子犬みたい、と密かに心のなかで呟く。

子犬ちゃんはこっちこっち~と言って私の手を引き、地獄の階段を降りさせる。

私の誓いは早くも崩れ去りそうだ。

目の前にエレベーターという、人類の努力の結晶があるというのに。

「あの…海漣?エレベーター、使わないの?」

「えー?何言ってるの?生徒はエレベーター使えないよ?」

衝撃の事実。

「やっぱり来るのやめようかな…。」

心の底から飛び出してきた小さな呟き。

運悪く、海漣に拾われてしまった。

「まぁまぁ。前の実稲だったら修行になるーって言って上り下りしてたのに。」

「どれだけストイックだったのよ、私…。」

「そりゃ実稲は天才陰陽師だったもの。
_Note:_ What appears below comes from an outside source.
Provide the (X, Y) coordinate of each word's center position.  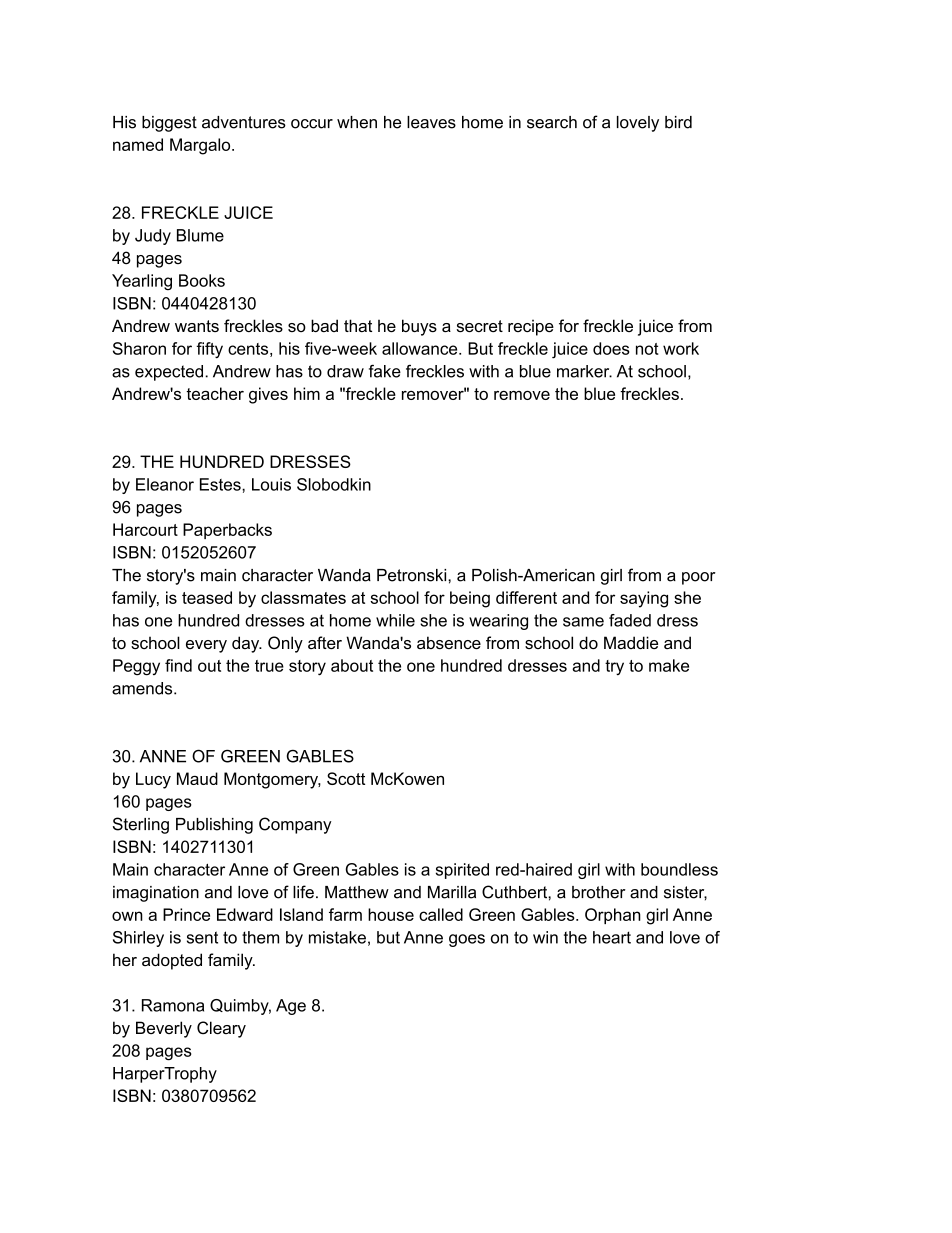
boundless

皆の憧れの的だったよー。」

陰陽師。

学校名を見たときに、ある程度は分かっていたけれど…。

私は、陰陽師だった。

きっと、メモ帳のあれは呪文だろう。

夕霧寮はこの学校の名前だし、本部というのは仕事を依頼する組織か何かだと推測できる。

水雫(みしず)は陰陽師仲間だろうか?

しかし、まだどれも憶測の域を出ない。

海漣に聞くほうが手っ取り早い。

「ねぇ、海漣。私って陰陽師だったんだよね?」

「うん、そうだよー。ほーんとに、すごかったんだからー!」

純粋無垢な笑顔を見て、少し胸が痛む。

「それにしては馴れ馴れしくない?」

「うっ。それはいいの!」

アニメのように、コロコロと変わる表情が面白い。

「そっか。まぁ、海漣には助けられてるし。」

「でしょでしょー!海漣、役に立つオンナです。」

謎のドヤ顔をいただきました。

深く息を吸って、吐く。

私はこれから、この子を使い潰すんだ。

笑顔を作って海漣に言う。

「じゃあ、教えてくれる?陰陽師と、私に関しての全て、海漣が知ってること。」